--- SELECTED PASSAGE ---

By letter, defendant denied plaintiff's application for permission to file a late claim. The letter is dated October 24, 1990, but it states in part: “Notice is hereby given that the application For Leave To Present A Late Claim ․ was denied on October 29, 1990 by the City.” Thus, it is not clear whether the denial was made on October 24 or October 29. However, subsequent acts by plaintiff render this lack of clarity irrelevant.
On April 26, 1991, plaintiff filed a petition with the superior court for relief from his failure to timely file his claim with defendant. (§ 946.6.) The petition was supported by declarations from plaintiff and his attorney. In his declaration, the attorney stated he observed a “notice of victim's rights” poster on the wall at the police station and said notice “states there is a one-year Statute of Limitations.”
Plaintiff's declaration addressed the matters upon which he had based his application for leave to file a late claim. Plaintiff stated his primary language is Korean and he is not trained in law. According to plaintiff, a detective from the Pomona Police Department advised him he had a year “to file [his] claim.” Plaintiff stated he had no reason not to believe the detective and he also relied on the poster in the police department which advises “the claim must be made within one year.” He did not learn this advice was incomplete until he contacted his attorney “days prior to the expiration of the one-year Statute of Limitations.” Plaintiff stated he delayed contacting an attorney because he was “depressed and unable to function properly for a lengthy period of time” due to the events surrounding his arrest, his loss of his business, and his father's lengthy illness and ultimate death.
Although plaintiff filed his petition for relief in April 1991, he delayed setting a hearing on it. The initial hearing date was November 22, 1993. Notice of the hearing was served on defendant on October 12, 1993; on that same day, the petition was also served on defendant for the first time. The explanation given by plaintiff's attorney for this lapse of two and one-half years between the time the petition was filed and the time it was served on defendant is that the attorney “lost contact” with plaintiff.
The date of the hearing was changed twice, with the court ultimately denying the petition on February 4, 1994. Thereafter, plaintiff filed this appeal from the order of denial.
CONTENTIONS ON APPEAL
On appeal, plaintiff contends the trial court was required to grant him relief from filing an untimely claim with defendant because (1) his late filing was due to excusable neglect, (2) his lengthy delay in setting a hearing on the petition was not a factor to be considered by the court, (3) defendant did not show it would be prejudiced if the petition were granted, and (4) prejudice will not be presumed.

---

SET TASKS.
• a. Transcribe the stretch of the late-claim passage from "The date of" through "order of denial.".
• b. List each distinct full date (month, day and year) in the late-claim passage, in the order they first appear.

--- SOURCE DATA ---

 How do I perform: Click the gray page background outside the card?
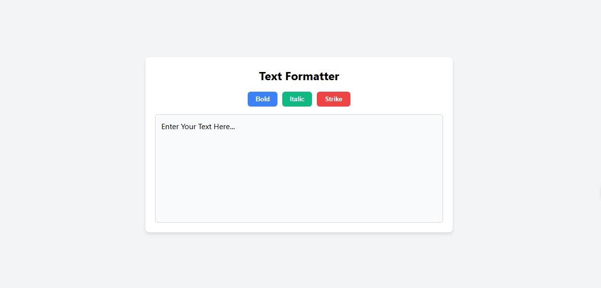pos(72,144)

---

ANSWERS BY TASK.
• a.
The date of the hearing was changed twice, with the court ultimately denying the petition on February 4, 1994. Thereafter, plaintiff filed this appeal from the order of denial.

• b.
October 24, 1990
October 29, 1990
April 26, 1991
November 22, 1993
October 12, 1993
February 4, 1994